Announcing Graylog API Security v3.6

Announcing Graylog API Security v3.6

Graylog API Security v3.6 is here!

Just taking the version number by itself, v3.6 sounds like an incremental step forward. But the truth is that v3.6 isn’t just a release milestone; it’s a huge inflection point in our mission to improve API security. There are multiple “firsts” in v3.6, which makes the total combination even more exciting.

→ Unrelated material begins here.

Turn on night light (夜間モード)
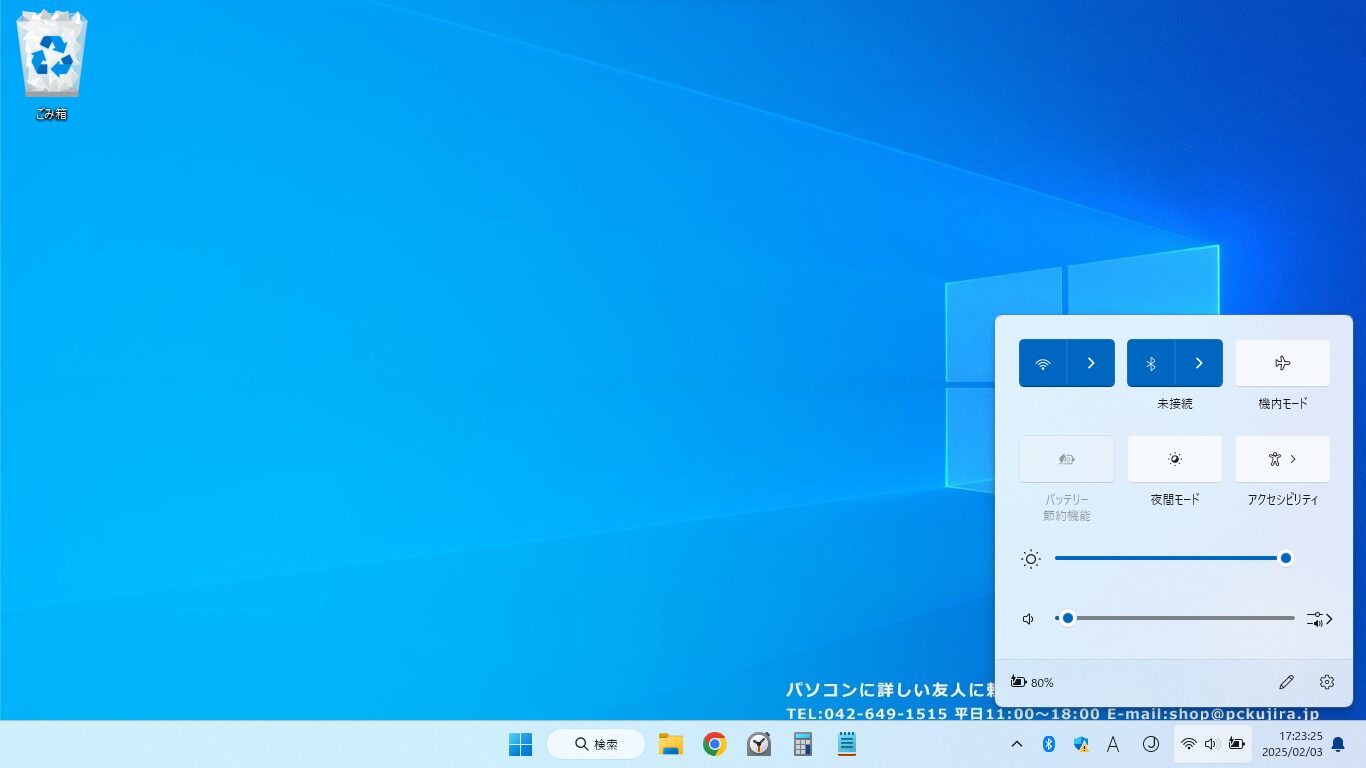 1175,459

Many organizations report a lack of visibility into their APIs as their biggest obstacle to improving API security. We took this challenge to heart, and v3.6 is our first release to feature API discovery, domain classification, and risk-scoring capabilities. This was the result of months of conversations with API experts, industry analysts, and security gurus to understand the pain points around discovery. This even caused a crisis of confidence when we found that top experts in this field disagreed about how APIs should be defined for the purpose of counting them. We presented these findings at Graylog GO and API Days and got even more feedback to calibrate our approach. v3.6 implements API discovery without being burdensome to configure or administer, and requires only common knowledge about what API domains should be supported and what domains are not supposed to be used. v3.6 also includes risk scoring and risk summarization as part of API discovery, to automatically highlight where risk remediation efforts will have the greatest impact. There’s more to come around API discovery, but we think v3.6 hits the sweet spot between being easy and informative.

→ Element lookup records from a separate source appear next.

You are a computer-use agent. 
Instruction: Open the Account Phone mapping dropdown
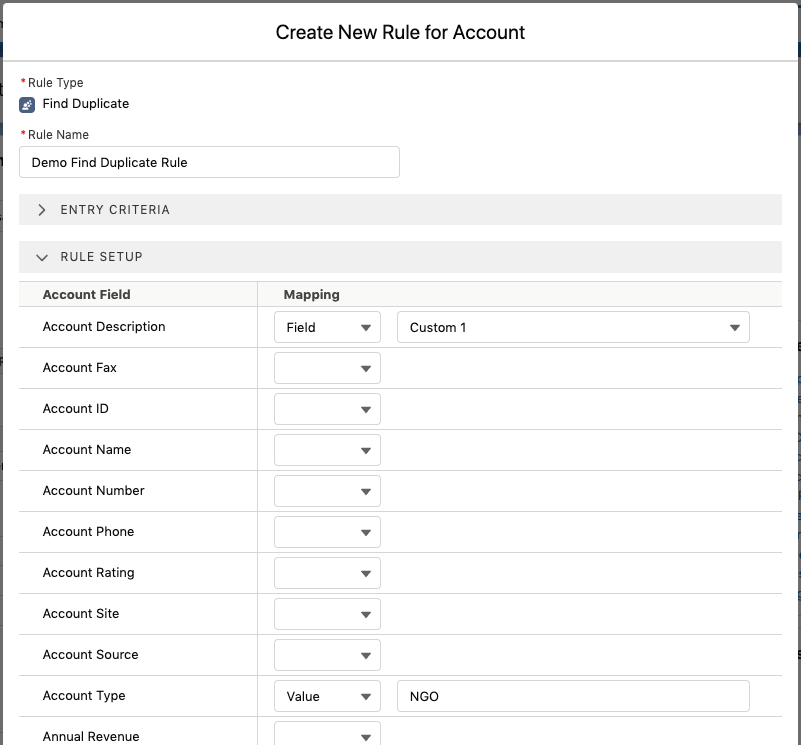pyautogui.click(x=327, y=531)
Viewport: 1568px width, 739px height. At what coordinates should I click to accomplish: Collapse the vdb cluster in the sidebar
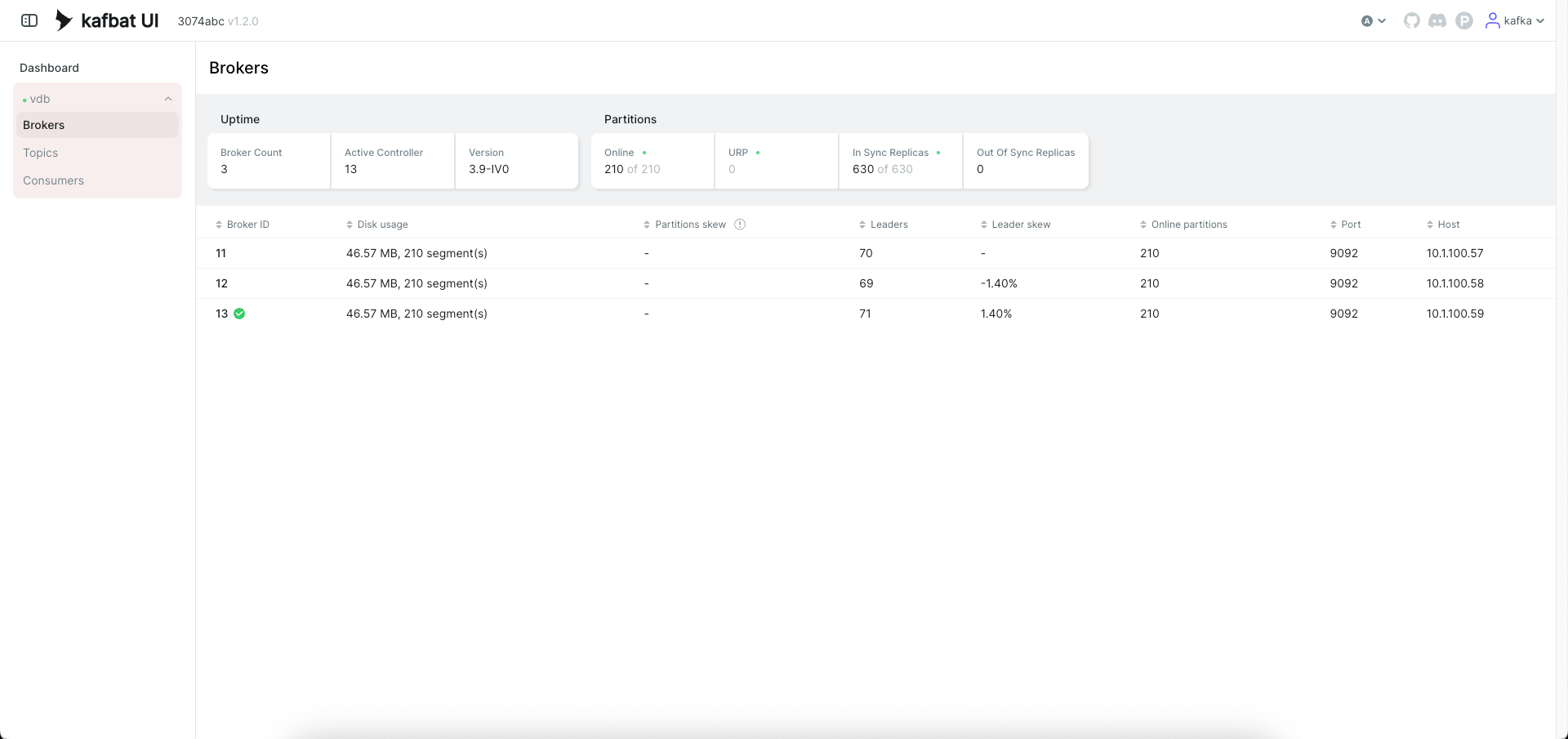click(167, 98)
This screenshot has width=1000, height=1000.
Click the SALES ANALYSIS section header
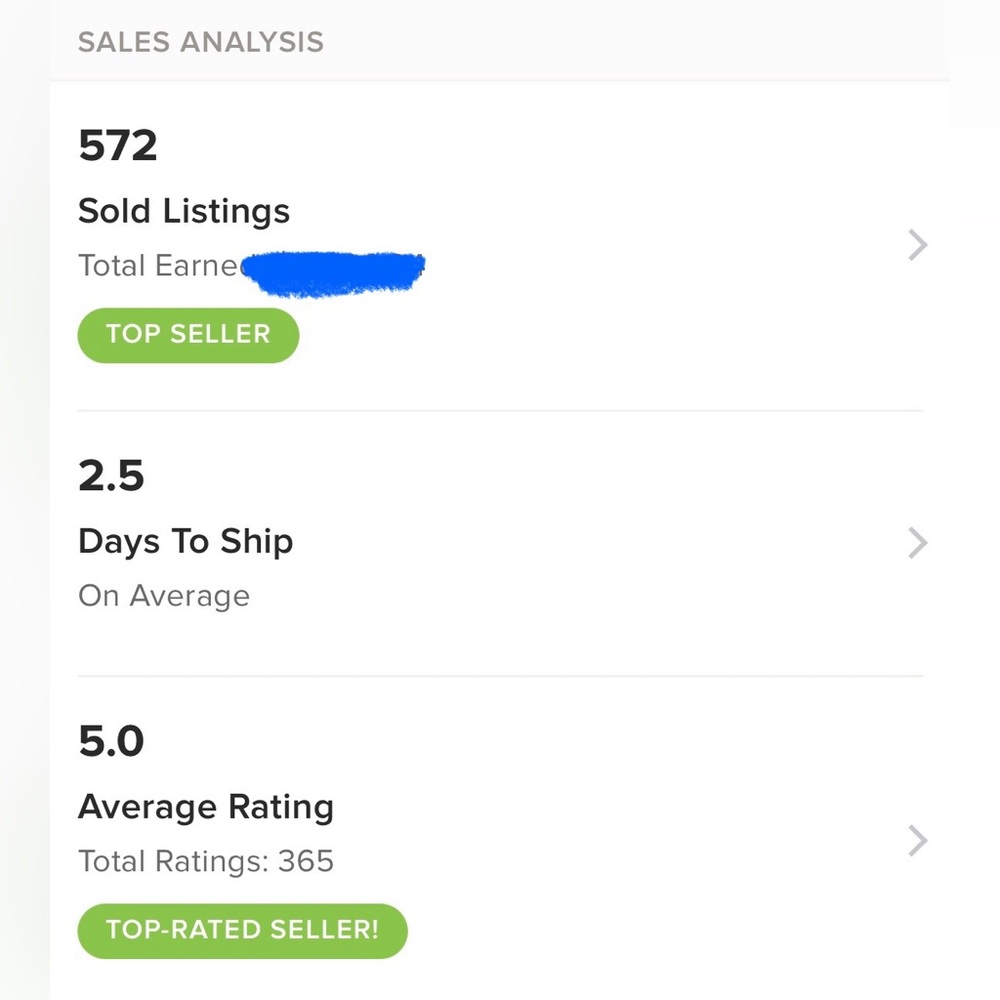(x=201, y=43)
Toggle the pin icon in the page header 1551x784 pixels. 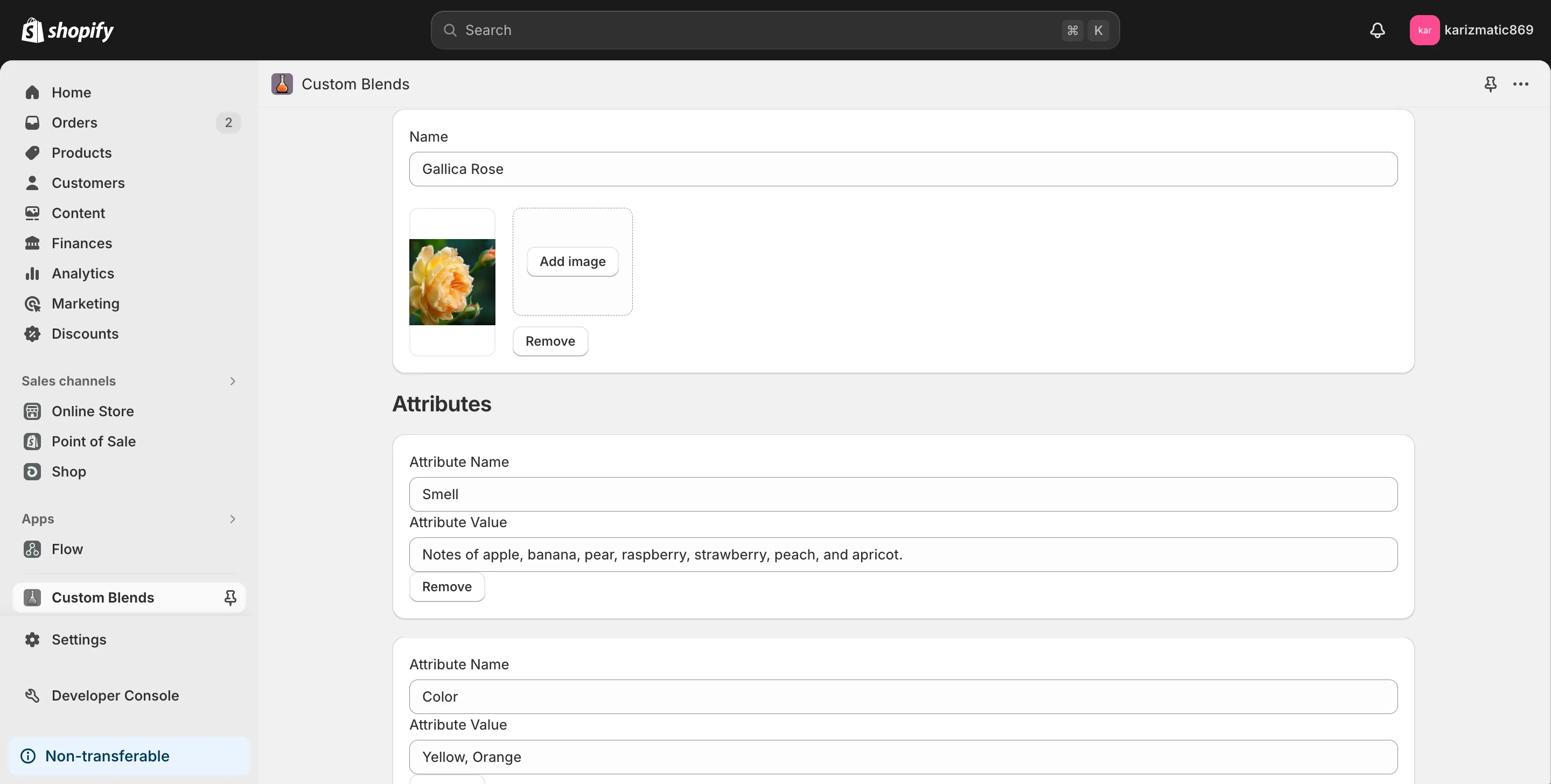pos(1490,85)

v3.6 is our first release with a first-node-is-free offer. We want to make it easy to do evaluations, and we’re proponents of land-and-expand installations, whether that’s focusing on the most important APIs first, the most problematic APIs first, or just basic discovery to start. Having a free offering also aligns with our larger mission to help everyone improve their API security posture. We believe every API provider needs these capabilities, and so we’re excited to make this technology more readily available.

Under the hood, v3.6 is our first Kubernetes-first and Iceberg-first release. In previous releases, we supported deploying with/without Kubernetes and with/without Iceberg, which meant extra complexity and extra effort for everyone. v3.6 uses an optimized set of Iceberg-capable containers (whereas v3.5 has 6 container images, v3.6 has only two). While we’re dropping official support for Docker installations in v3.6, this allowed streamlining documentation and automation with Kubernetes in mind. What hasn’t changed is that v3.6 still relies on Trino, Iceberg, and our open data plane. Iceberg integration is still completely seamless, and queries against Iceberg are 50-75% faster than v3.5. We’re excited to be working at the frontier of using Iceberg for security data and continuing to give back to the Trino community.

Last but not least, v3.6 is our first release as part of Graylog. The experience of integrating the Resurface product team into the larger Graylog team has been overwhelmingly positive, and the opportunity to craft a “better together” story is exciting. This v3.6 release is just the first chapter in this story, and there’s lots more to come in 2024.